Melatonin Supplementation

Although still speculative, a considerable amount of research suggests it may be prudent to take a low-dose melatonin supplement (0.5-3.0 mg) an hour before bedtime to help prevent breast cancer once one reaches middle-age (e.g., beginning between ages 40-50). Oral supplementation has been shown to have important physiological effects and therapeutic benefits in various health challenges (e.g., insomnia, jet lag, adjunctive treatment of prostate and breast cancer, reduced side effects of chemotherapy).1 This practice may enable your body to capitalize on the breast cancer prevention mechanisms outlined in this article.

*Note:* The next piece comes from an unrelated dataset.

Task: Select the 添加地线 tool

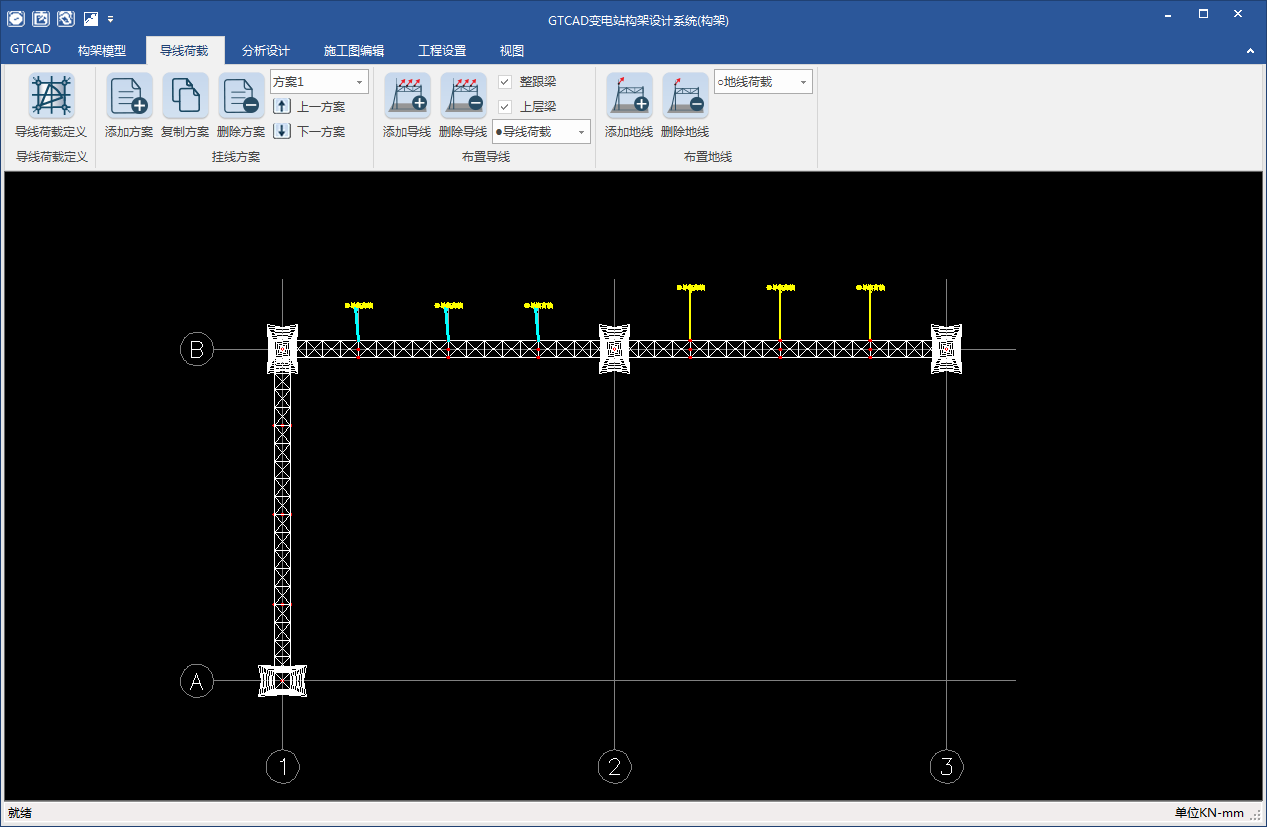Action: click(629, 97)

In regard to using high-dose melatonin supplementation (above 3 mg per day) in the adjunctive treatment of breast cancer, this should only be done under the supervision of the attending medical physician, who needs to monitor liver enzymes, kidney function, blood counts and other important parameters critical to cancer management. Additional research pertaining to the anticancer benefits and clinical studies involving melatonin can be found in an article by Eileen M. Lynch, PhD, published in Life Extension magazine.3

References

  1. Lissoni P. Is there a role for melatonin in supportive care? Review article. Supportive Care in Cancer, 2002;10(2):110-116.
  2. Kaczor T. An overview of melatonin and breast cancer. Natural Medicine Journal, 2010;2(2).
  3. Lynch EM. "Melatonin and Cancer Treatment." Life Extension, January 2004.